### WORK TO BE COMPLETED:
Your response should consist solely of the lines from the one containing "Viewport: 700px width, 607px height." through the end of the data, copied exactly.

### EXTRACTED ENTRIES:
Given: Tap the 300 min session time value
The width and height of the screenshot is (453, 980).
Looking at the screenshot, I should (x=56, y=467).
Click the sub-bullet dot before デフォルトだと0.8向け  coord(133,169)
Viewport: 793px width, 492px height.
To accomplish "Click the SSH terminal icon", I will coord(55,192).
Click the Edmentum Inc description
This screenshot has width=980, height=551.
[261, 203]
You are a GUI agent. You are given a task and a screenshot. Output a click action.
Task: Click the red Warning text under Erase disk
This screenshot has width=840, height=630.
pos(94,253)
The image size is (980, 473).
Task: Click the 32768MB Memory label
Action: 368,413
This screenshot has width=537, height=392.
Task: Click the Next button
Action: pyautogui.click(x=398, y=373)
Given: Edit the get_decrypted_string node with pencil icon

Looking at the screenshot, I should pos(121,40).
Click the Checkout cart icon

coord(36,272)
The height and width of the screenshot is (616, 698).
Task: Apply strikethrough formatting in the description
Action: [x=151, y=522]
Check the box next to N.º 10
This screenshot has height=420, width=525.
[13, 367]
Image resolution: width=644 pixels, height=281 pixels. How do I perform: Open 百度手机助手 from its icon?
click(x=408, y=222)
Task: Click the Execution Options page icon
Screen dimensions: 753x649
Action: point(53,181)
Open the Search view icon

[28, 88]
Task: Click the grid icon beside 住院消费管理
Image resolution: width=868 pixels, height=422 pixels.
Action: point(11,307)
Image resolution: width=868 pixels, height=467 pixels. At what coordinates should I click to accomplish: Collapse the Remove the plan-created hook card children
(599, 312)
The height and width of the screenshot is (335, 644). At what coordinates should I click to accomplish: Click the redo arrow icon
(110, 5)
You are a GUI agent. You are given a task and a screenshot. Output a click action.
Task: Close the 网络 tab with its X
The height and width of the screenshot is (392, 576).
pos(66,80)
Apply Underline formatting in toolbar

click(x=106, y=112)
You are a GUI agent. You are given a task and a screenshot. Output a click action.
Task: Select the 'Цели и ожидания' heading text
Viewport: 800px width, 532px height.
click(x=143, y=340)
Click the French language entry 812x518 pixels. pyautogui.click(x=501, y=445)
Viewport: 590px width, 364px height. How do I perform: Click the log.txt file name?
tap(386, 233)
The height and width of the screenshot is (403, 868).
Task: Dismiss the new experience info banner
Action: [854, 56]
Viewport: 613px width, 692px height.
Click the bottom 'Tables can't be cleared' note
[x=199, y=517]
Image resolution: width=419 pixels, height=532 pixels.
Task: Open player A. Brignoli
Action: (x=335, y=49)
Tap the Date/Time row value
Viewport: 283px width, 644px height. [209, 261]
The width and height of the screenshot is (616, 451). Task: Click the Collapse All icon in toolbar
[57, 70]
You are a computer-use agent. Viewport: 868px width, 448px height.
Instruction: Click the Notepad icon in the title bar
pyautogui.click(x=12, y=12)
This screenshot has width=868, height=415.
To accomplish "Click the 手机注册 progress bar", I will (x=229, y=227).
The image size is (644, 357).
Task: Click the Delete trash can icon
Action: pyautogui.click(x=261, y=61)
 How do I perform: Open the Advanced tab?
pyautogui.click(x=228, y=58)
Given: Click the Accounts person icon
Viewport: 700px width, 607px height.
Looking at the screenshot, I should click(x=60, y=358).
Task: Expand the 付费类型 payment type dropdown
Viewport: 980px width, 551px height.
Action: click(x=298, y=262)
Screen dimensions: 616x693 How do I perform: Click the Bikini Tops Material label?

### SOLUTION FOR THIS EXERCISE:
Viewport: 700px width, 607px height.
Looking at the screenshot, I should click(x=60, y=358).
Task: Expand the 付费类型 payment type dropdown
Viewport: 980px width, 551px height.
Action: click(x=298, y=262)
Screen dimensions: 616x693 How do I perform: Click the Bikini Tops Material label?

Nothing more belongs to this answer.